All five are expected to get salary bumps not stipulated in their current deals, which call for six consecutive one-year contracts with 5 percent annual raises.
When Scout first brought "Queer" to Bravo, the network was under the ownership of Rainbow Media Holdings. With the channel now under the supervision of NBC, which acquired Bravo in December, Scout and the "Queer" cast find themselves negotiating with a company that has considerably more clout.
In its 11 weeks airing at 10 p.m. Tuesdays, "Queer" has emerged as the cable network's highest-rated series ever, averaging nearly 2.5 million total viewers in its time slot, with additional audience coming from numerous reruns. The series also averages 1.8 million viewers in the 18-49 demographic.
The buzz has been boosted by primetime exposure on NBC, which has repurposed two episodes that were strong ratings performers. The "Fab Five" also have made appearances on other NBC properties such as "The Tonight Show With Jay Leno" and "Good Morning, Miami."
The new episode order will come just in time as the last of the original 13 will be exhausted next week. Original episodes set to go into production next week will provide a fresh supply beginning in November; "Queer" will go into reruns in the meantime.
The series will likely take another breather from airing original episodes in the beginning of 2004 and then return with another batch in February.

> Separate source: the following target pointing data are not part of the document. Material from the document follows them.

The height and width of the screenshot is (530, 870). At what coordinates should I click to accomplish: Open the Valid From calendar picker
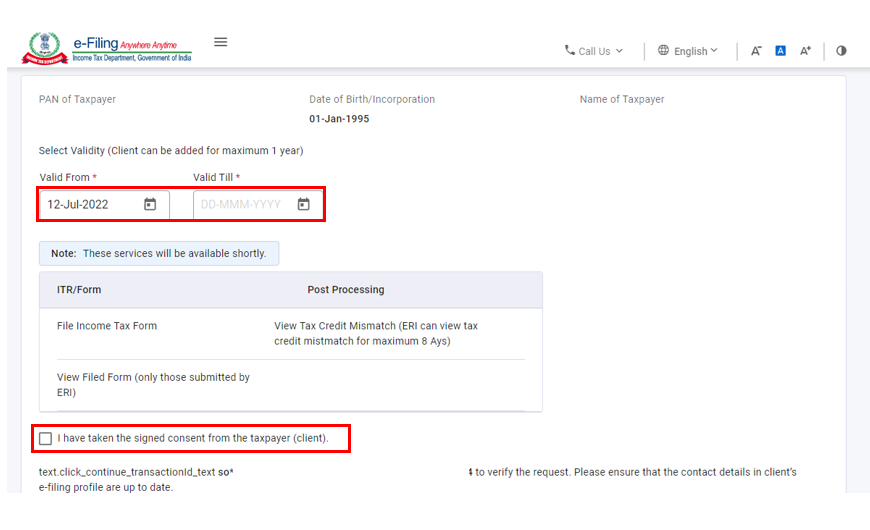click(x=150, y=204)
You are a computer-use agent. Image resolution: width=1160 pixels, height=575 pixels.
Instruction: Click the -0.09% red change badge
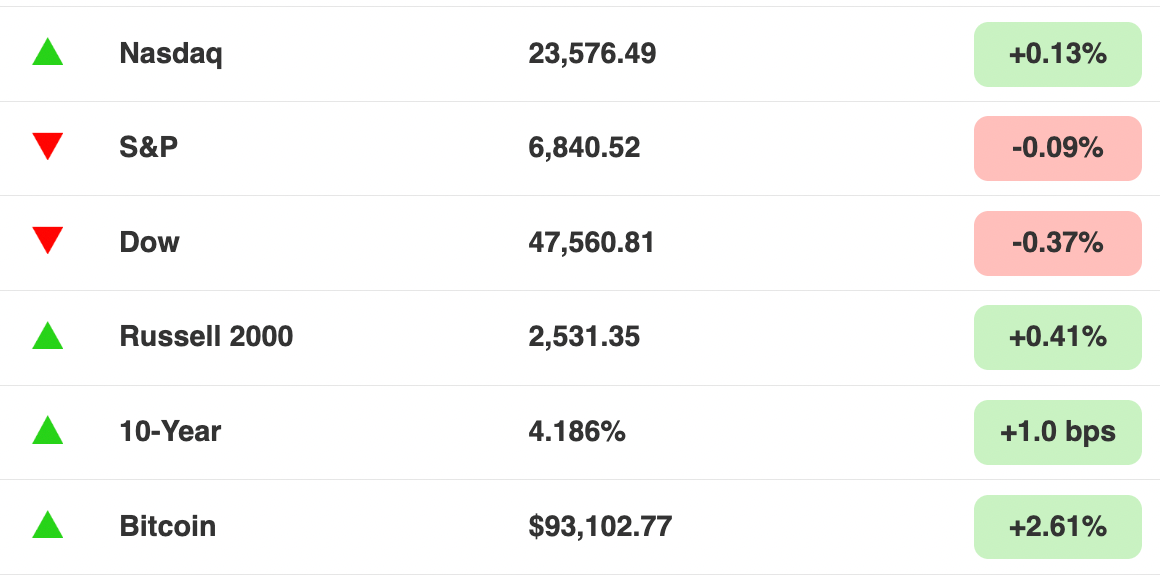click(1058, 148)
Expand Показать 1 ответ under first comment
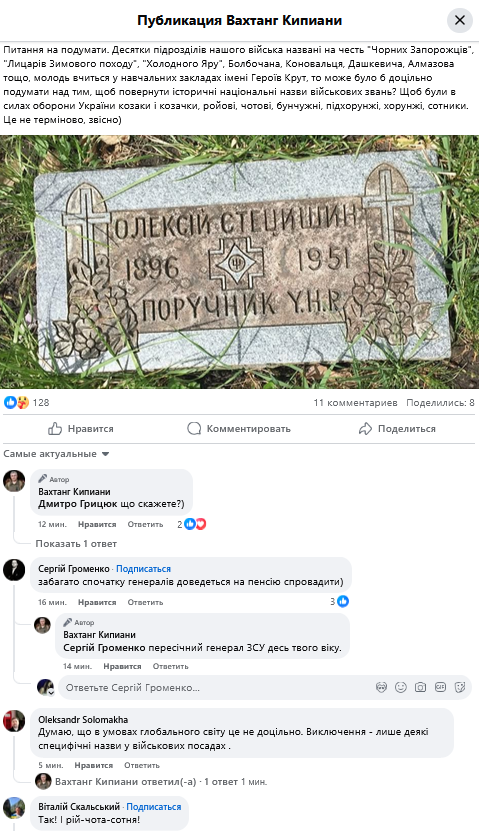This screenshot has width=479, height=831. [x=76, y=544]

The "Queer" quintet is expected to remain intact, as is the series' format, but Collins said the series will venture outside New York in future episodes, including Texas and the Midwest.
NBC entertainment president Jeff Zucker said at the Hollywood Radio and Television Society luncheon earlier this month that he intends to continue giving "Queer Eye" a dual window on the broadcast network, but he emphasized that the show will be used sparingly on NBC to avoid wearing out what has become a vital franchise for Bravo.
The frequency of that window is an open question, but one contractual issue potentially up for discussion is establishing parameters on where and when the "Fab Five" can appear on non-NBC outlets, such as their recent book deal and on-air contributions on Viacom-owned MTV.